**WORK INSTRUCTION:**
Once the line containing "453x457 pixels." is found, please copy it and all lines after it through the end of the records, exactly, leaving out pictures.

/---

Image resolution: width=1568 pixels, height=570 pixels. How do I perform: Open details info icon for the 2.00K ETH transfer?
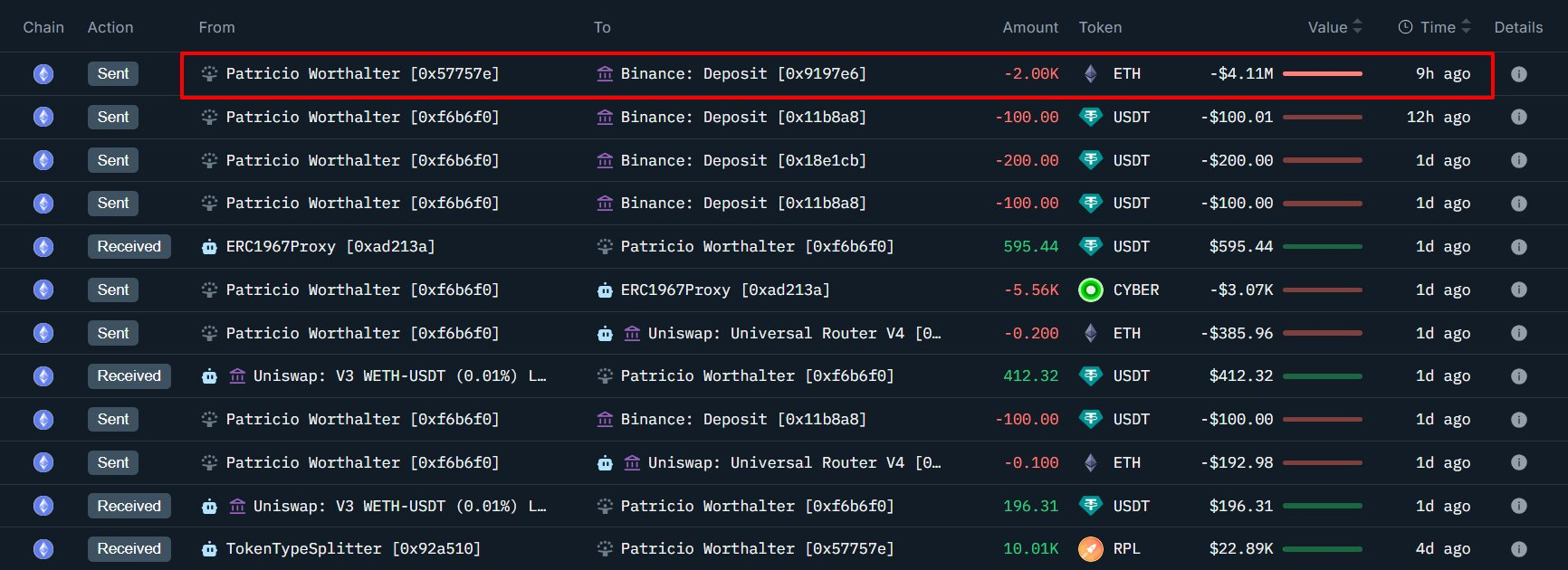pyautogui.click(x=1519, y=74)
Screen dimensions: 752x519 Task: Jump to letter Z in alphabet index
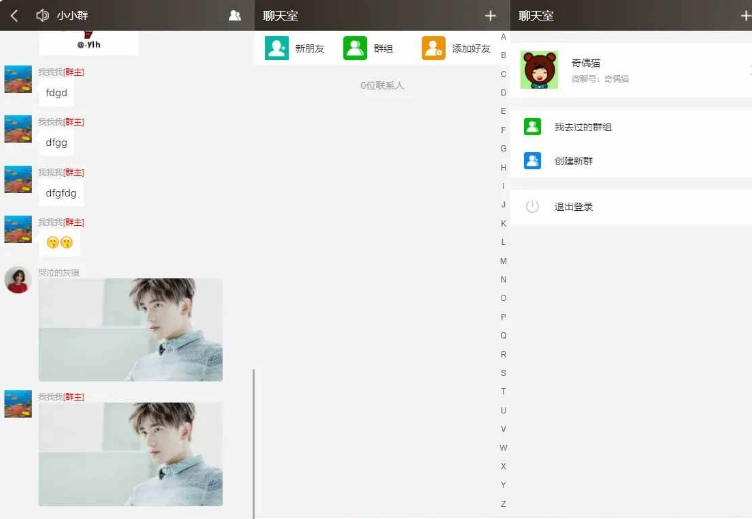coord(503,504)
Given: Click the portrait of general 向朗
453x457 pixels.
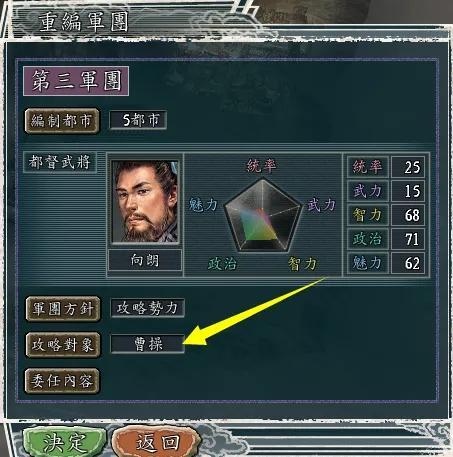Looking at the screenshot, I should pos(145,202).
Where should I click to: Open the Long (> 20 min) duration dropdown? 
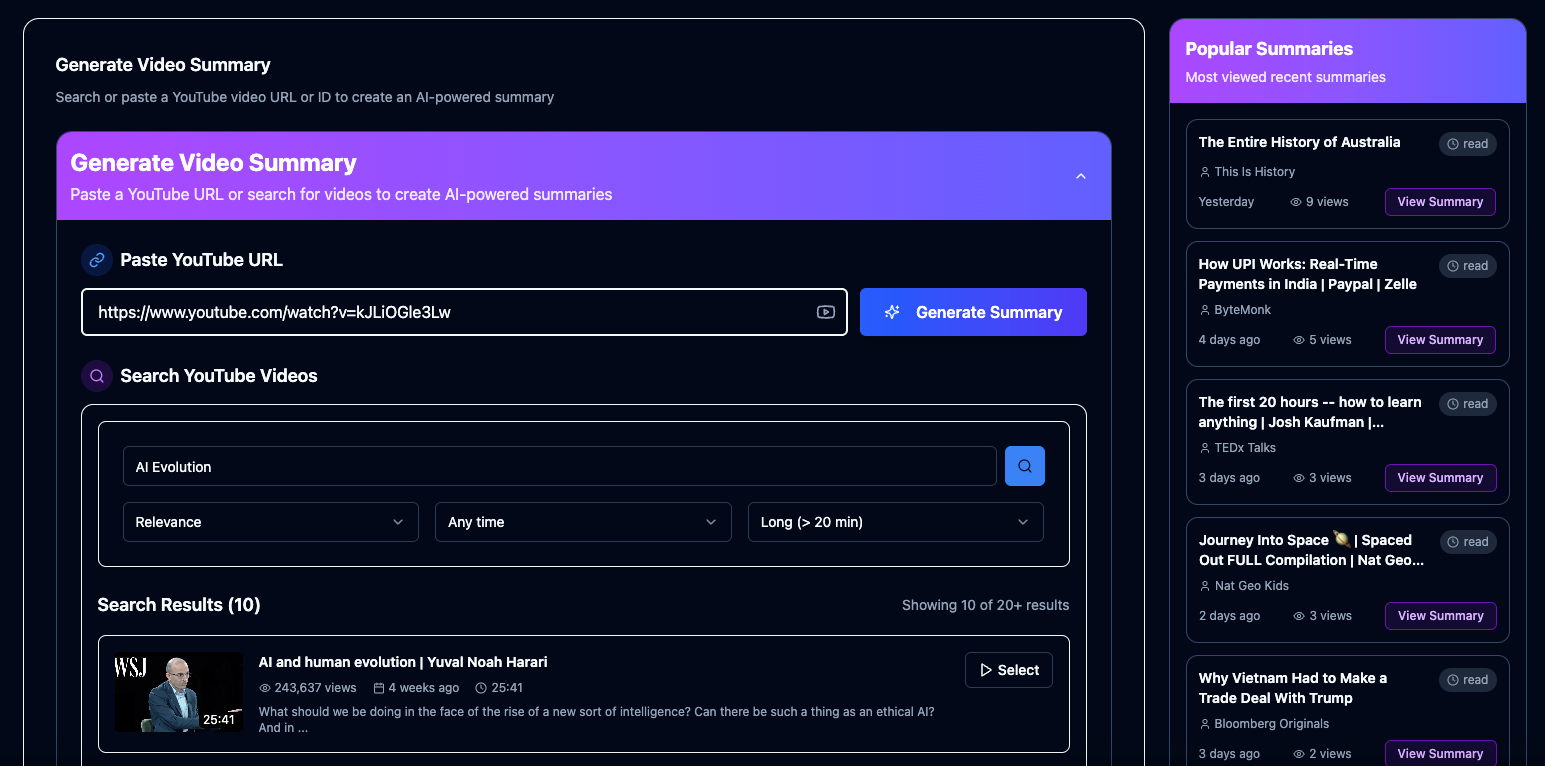pos(895,522)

\---

**TASK RESPONSE:**
453x457 pixels.
Looking at the screenshot, I should pos(145,202).
Where should I click to: Open the Long (> 20 min) duration dropdown? 
pos(895,522)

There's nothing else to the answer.